INDOSatu.co – JAKARTA – Ketua DPD RI, AA LaNyalla Mahmud Mattalitti, menegaskan, satu-satunya solusi memulihkan kedaulatan rakyat kepada bangsa ini hanya dengan kembali ke UUD 1945 sesuai naskah asli, untuk kemudian dilakukan penyempurnaan dengan pola adendum.
Karena UUD hasil amandemen 1999-2002 sudah terbukti meninggalkan Pancasila dan membuat Indonesia semakin liberalis dan kapitalistis. Dan selama 20 tahun sejak 2002, kondisi bukan membaik. Tapi semakin menguatkan oligarki ekonomi dan politik.
Hal itu disampaikan LaNyalla saat menerima audiensi sejumlah elemen masyarakat, mahasiswa dan buruh yang tergabung dalam Aliansi Rakyat Menggugat (ARM) di kantor DPD RI, Komplek Parlemen Senayan Jakarta, Jumat (22/7).
Hadir dalam pertemuan tersebut, koordinator ARM Menuk Wulandari, perwakilan Konsentrasi Mahasiswa Peduli Bangsa (Konsemapsa) Razaq Ode, perwakilan buruh dari Persaudaraan Pekerja Muslim Indonesia (PPMI) Daeng, dan beberapa aktivis lainnya.
Sedangkan Ketua DPD RI didampingi Senator asal Lampung Bustami Zainudin dan Senator asal Kalimantan Selatan Pangeran Syarif Abdurrahman Bahasyim, Staf Khusus Ketua DPD RI Togar M. Nero dan Brigjen Pol Amostian, Kabiro Setpim DPD RI Sanherif S. Hutagaol, dan Kapusperjakum DPD RI Andi Erham.
“Pasti ada pihak-pihak yang tidak mau kembali ke UUD 1945, dengan simplifikasi seolah kembali ke Orde Lama dan Orde Baru. Padahal konsep nilai UUD 1945 itu paling sesuai. Makanya hanya perlu disempurnakan dengan cara adendum agar tidak mengulang kesalahan masa lalu.

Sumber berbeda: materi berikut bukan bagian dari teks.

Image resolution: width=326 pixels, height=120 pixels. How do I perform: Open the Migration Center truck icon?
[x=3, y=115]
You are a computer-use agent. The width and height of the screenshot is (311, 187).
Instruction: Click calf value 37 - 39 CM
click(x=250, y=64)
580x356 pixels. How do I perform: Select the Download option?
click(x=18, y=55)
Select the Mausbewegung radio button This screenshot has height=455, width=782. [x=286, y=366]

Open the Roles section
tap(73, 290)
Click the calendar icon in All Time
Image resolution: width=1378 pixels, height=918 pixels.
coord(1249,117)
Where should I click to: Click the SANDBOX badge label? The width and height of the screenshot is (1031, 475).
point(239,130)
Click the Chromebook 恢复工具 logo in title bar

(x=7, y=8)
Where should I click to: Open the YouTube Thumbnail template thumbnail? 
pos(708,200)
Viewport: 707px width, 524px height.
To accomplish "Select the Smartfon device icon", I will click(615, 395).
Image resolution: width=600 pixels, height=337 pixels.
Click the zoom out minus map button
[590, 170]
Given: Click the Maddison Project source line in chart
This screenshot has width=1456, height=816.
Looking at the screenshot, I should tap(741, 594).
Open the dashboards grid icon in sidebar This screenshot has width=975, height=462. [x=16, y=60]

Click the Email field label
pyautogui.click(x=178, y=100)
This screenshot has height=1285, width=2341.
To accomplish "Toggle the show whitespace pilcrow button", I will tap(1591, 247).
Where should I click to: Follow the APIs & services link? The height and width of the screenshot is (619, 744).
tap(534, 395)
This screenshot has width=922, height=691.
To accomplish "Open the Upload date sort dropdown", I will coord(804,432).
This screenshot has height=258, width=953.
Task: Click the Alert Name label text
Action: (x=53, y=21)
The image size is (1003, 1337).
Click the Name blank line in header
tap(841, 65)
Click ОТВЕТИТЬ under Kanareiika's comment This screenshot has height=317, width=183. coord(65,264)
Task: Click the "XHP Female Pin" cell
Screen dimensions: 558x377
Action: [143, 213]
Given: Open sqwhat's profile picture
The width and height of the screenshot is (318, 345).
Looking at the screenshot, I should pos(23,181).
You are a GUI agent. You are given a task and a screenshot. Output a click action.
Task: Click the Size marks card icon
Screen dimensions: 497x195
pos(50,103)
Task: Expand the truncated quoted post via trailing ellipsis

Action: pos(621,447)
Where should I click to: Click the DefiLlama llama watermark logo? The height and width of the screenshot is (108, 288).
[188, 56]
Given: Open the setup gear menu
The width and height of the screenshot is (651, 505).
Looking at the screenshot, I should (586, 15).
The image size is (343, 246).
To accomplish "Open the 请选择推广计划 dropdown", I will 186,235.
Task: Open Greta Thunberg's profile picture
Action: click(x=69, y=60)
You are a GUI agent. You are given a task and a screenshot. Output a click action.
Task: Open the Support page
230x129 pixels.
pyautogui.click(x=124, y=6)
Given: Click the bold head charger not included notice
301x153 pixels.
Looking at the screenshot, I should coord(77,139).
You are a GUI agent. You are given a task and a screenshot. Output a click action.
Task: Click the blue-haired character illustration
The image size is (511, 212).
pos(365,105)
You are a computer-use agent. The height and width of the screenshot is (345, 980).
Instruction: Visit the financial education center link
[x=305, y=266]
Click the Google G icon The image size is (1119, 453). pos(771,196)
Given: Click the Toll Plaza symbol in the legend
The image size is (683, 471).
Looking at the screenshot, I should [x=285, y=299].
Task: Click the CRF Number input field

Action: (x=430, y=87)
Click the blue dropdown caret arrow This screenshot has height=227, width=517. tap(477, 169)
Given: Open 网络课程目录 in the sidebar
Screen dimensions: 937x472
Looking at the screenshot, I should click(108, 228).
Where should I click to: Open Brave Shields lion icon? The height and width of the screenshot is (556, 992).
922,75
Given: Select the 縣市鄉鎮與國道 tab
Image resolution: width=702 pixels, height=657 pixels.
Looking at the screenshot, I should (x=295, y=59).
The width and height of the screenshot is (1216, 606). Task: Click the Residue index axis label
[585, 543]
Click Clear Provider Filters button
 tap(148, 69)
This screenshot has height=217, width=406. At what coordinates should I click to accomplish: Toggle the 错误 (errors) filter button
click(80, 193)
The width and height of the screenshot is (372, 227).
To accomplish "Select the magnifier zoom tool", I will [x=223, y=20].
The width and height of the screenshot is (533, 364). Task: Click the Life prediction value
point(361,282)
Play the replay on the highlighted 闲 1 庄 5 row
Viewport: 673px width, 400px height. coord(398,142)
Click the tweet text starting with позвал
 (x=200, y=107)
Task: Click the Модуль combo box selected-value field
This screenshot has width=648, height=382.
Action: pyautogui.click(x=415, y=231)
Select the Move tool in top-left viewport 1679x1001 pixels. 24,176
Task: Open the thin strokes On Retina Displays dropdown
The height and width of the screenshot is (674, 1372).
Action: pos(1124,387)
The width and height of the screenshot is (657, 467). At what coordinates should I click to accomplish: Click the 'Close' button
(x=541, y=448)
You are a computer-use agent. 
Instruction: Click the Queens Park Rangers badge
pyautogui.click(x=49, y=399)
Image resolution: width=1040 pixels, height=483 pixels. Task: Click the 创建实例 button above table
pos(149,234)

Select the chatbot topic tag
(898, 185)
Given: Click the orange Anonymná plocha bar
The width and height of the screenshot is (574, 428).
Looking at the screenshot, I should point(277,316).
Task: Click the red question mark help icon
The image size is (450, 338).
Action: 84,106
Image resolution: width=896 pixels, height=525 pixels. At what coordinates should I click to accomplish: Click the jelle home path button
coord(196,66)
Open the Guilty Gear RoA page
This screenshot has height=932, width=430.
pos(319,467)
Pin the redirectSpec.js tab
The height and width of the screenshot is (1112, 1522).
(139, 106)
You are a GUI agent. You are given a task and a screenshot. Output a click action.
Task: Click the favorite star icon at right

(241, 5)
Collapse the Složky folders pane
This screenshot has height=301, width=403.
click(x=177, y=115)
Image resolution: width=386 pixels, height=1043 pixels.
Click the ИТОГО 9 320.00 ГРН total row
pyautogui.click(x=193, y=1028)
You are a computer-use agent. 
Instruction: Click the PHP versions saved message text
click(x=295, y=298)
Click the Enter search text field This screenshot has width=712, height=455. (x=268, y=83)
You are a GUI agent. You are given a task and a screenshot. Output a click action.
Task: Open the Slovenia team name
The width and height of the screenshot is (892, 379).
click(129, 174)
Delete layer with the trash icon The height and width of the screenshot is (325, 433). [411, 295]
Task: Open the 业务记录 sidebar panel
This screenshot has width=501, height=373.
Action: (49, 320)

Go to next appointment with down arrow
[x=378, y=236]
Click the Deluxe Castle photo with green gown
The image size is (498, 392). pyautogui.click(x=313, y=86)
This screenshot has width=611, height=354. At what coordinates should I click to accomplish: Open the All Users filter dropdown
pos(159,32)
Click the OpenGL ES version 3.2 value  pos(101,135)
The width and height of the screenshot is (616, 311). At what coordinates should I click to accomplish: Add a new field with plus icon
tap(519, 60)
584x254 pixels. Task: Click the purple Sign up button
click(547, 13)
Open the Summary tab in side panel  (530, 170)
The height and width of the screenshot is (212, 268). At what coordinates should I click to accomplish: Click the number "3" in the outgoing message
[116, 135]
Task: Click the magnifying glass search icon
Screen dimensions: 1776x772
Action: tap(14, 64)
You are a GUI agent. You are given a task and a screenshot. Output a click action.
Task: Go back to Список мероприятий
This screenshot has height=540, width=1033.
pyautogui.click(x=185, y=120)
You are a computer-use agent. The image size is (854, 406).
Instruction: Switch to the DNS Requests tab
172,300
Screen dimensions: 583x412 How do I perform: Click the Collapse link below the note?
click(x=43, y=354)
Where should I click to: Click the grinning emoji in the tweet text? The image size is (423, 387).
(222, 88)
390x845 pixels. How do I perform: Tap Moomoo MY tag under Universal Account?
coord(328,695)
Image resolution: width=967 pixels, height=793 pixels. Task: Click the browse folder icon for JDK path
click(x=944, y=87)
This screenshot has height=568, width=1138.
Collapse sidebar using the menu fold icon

“Saya katakan, mereka yang menolak sistem asli Indonesia ini hanya ada dua, yaitu yang sekarang menikmati kekayaan Indonesia, dan mereka yang belum memahami secara utuh sistem nilai yang digali para pendiri bangsa ini,” tukas LaNyalla.
Setelah MK menolak gugatan DPD RI soal Presidential Threshold (PT), LaNyalla mengaku akan memimpin perjuangan untuk mengembalikan kedaulatan negara ini kepada rakyat sebagai pemilik sah.
“Kita harus kembali ke UUD 45 asli, untuk kemudian kita sempurnakan dengan cara adendum, bukan mengganti total konstitusi seperti UUD 2002 yang isinya 95 persen berbeda dengan UUD 1945,” tegasnya lagi.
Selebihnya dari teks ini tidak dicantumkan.